(Stored records)
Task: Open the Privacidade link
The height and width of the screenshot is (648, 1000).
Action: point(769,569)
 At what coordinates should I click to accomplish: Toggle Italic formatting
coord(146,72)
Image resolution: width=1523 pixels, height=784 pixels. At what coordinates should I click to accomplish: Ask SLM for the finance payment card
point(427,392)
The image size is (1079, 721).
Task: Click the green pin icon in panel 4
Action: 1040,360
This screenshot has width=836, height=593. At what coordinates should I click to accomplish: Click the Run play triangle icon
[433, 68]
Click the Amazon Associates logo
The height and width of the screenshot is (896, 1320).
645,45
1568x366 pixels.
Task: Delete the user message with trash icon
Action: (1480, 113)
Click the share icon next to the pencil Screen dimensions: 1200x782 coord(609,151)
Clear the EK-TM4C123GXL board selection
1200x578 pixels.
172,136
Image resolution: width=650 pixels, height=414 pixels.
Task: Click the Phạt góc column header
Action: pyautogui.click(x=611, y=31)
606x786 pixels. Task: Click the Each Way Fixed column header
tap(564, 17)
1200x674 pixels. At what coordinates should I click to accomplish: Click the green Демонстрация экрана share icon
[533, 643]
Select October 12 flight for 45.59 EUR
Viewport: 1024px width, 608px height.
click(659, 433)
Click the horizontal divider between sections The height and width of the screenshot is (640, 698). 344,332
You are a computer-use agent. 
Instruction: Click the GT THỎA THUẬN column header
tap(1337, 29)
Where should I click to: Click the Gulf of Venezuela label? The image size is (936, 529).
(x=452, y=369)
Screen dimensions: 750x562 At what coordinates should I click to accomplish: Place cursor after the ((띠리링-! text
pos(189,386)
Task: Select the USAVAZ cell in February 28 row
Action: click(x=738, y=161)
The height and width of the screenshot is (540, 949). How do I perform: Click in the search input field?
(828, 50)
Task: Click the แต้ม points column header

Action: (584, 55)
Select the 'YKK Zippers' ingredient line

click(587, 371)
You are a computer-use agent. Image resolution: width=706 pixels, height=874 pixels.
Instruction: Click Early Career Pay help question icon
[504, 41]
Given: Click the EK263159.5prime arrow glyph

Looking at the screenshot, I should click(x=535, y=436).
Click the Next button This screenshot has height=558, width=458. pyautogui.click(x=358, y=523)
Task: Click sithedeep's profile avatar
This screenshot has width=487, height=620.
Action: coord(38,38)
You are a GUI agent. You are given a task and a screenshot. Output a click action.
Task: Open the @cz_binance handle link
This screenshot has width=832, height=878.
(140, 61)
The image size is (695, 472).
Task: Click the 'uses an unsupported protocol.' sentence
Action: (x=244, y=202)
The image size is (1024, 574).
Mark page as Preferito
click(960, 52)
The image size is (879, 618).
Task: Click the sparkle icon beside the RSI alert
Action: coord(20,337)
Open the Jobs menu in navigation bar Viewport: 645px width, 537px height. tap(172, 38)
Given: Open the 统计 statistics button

• [Goal of the exercise]: Show every line above in which the word "Open" occurs.

• [Response]:
Task: Open the Privacidade link
Task: Open the @cz_binance handle link
Open the Jobs menu in navigation bar Viewport: 645px width, 537px height. tap(172, 38)
Given: Open the 统计 statistics button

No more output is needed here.